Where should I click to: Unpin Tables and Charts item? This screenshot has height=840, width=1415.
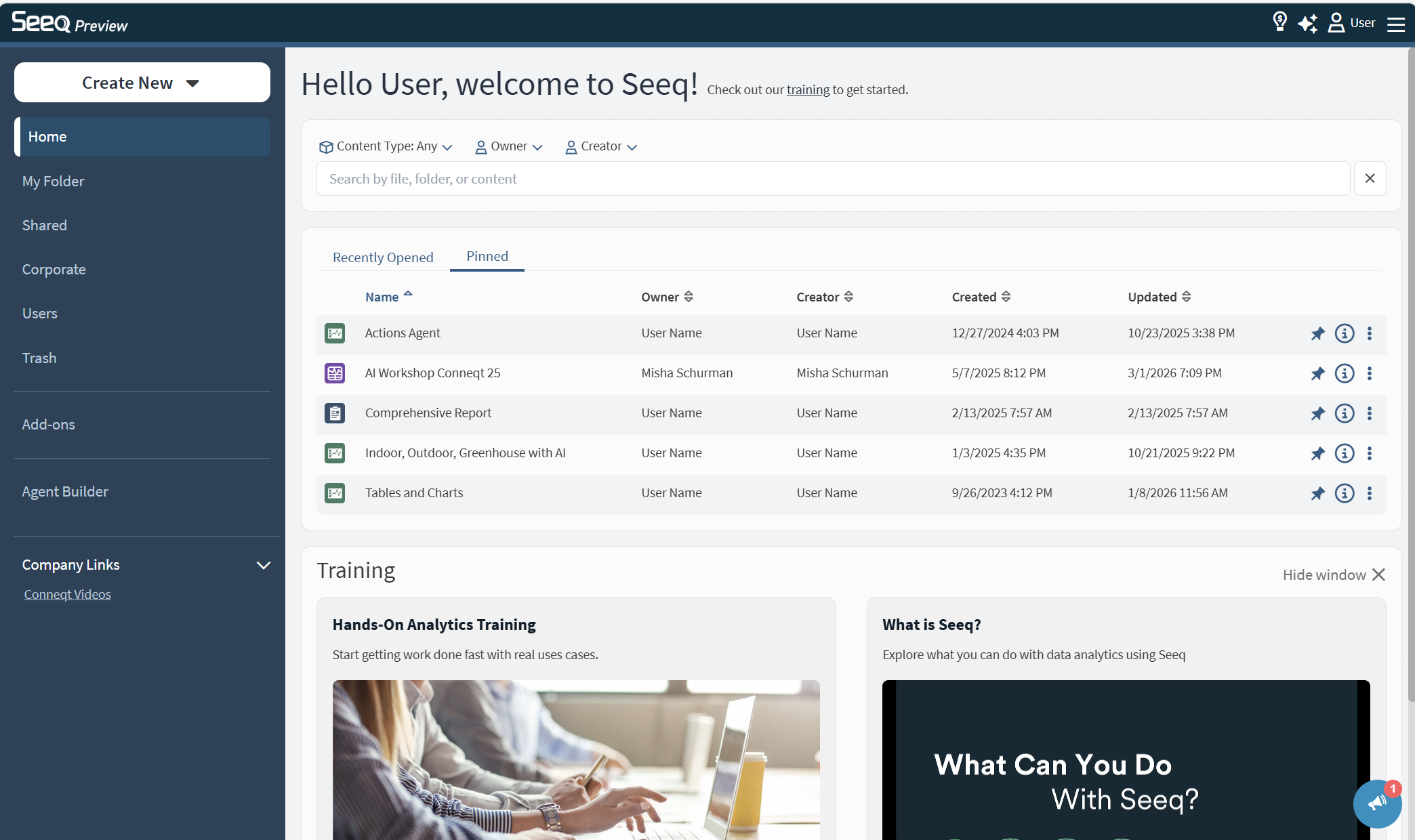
--
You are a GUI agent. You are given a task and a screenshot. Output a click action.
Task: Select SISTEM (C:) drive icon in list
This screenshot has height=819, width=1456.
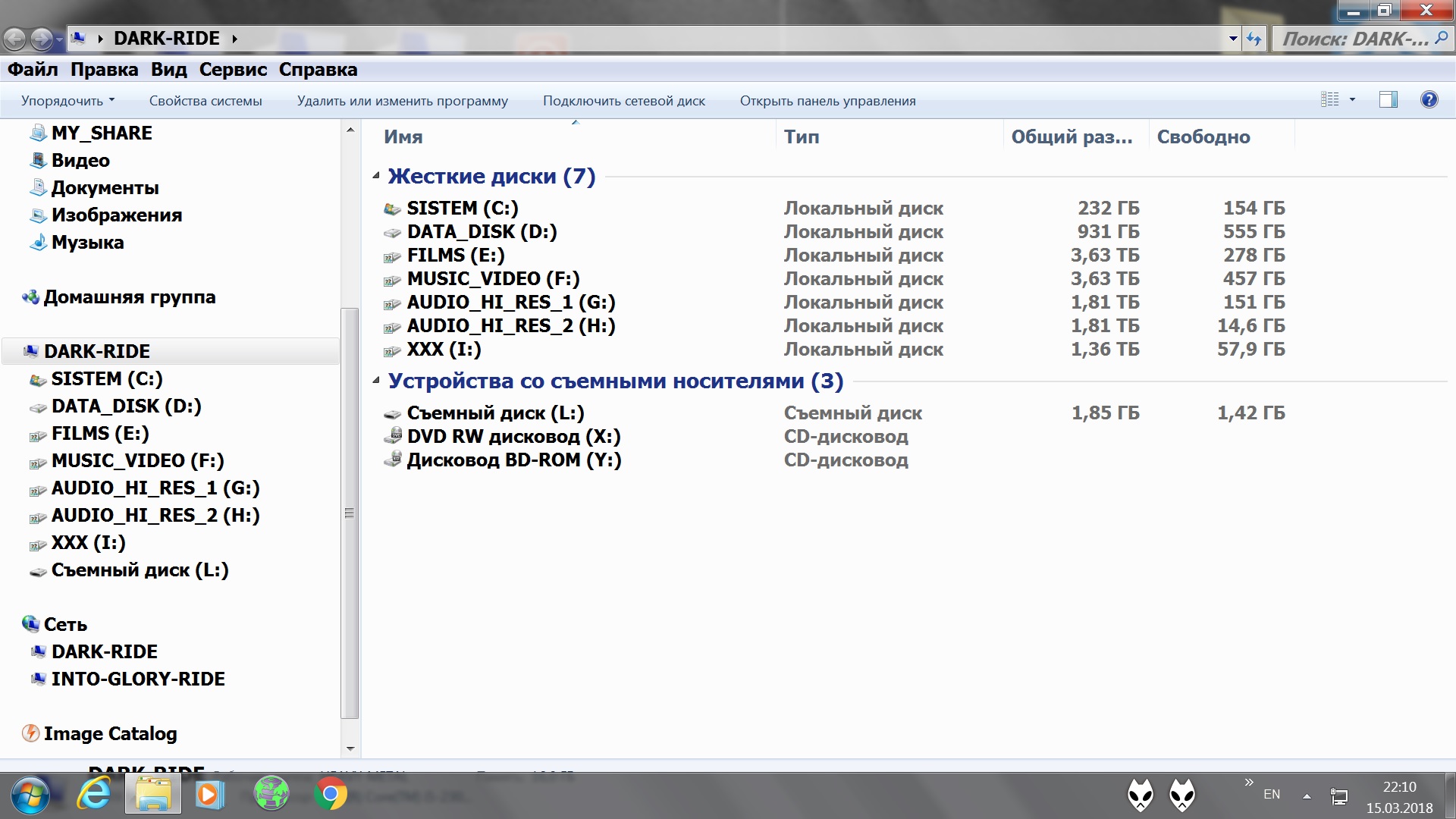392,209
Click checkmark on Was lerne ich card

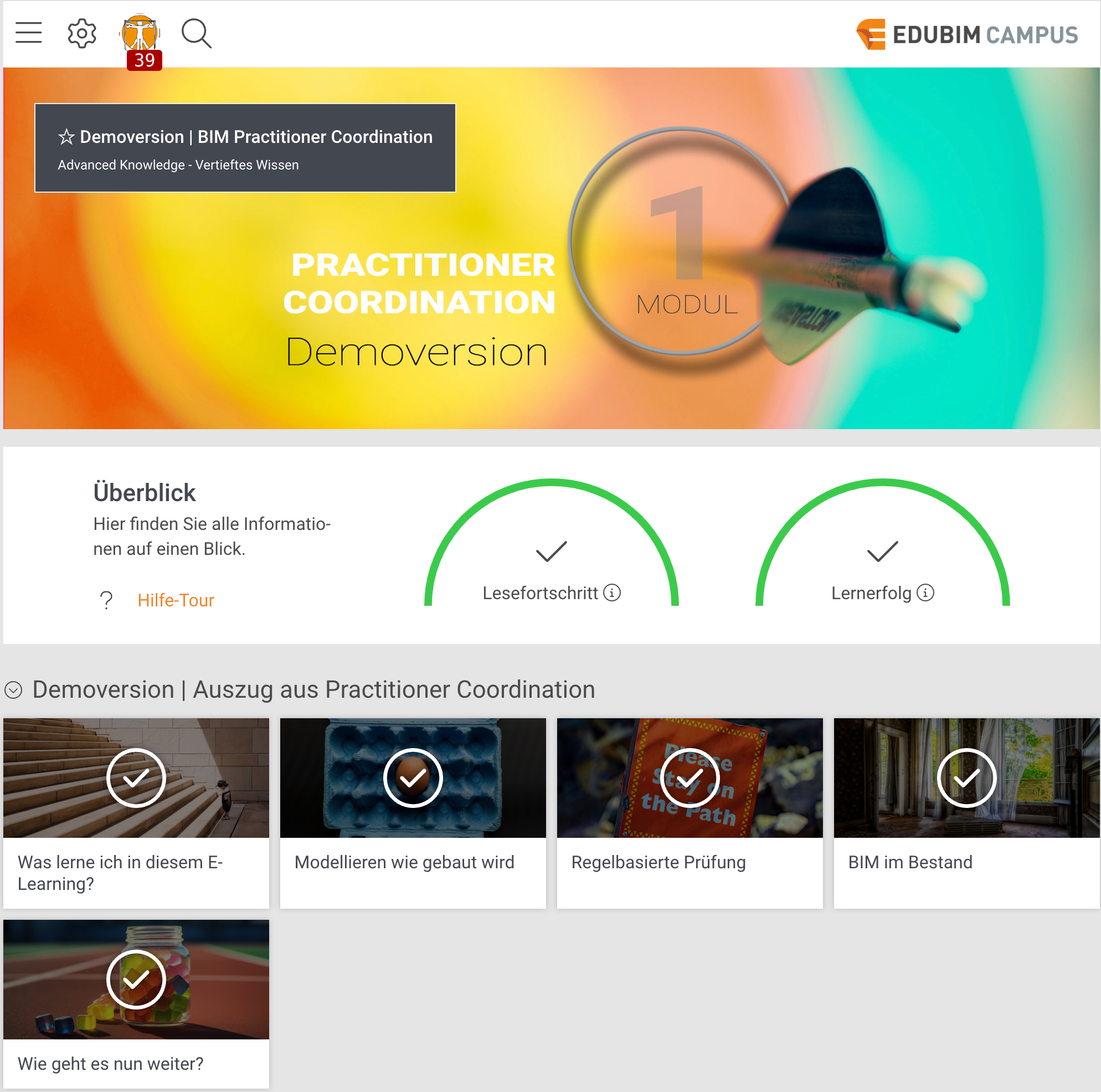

• _WHAT IS NEEDED_:
After locating the line containing "You are a GUI" in the entries above, return it and every line after it exactly, ending at the line containing "Click checkmark on Was lerne ich card", without pictures.

• _ANSWER SPACE_:
You are a GUI agent. You are given a task and a screenshot. Output a click action.
Task: Select SISTEM (C:) drive icon in list
This screenshot has height=819, width=1456.
392,209
Click checkmark on Was lerne ich card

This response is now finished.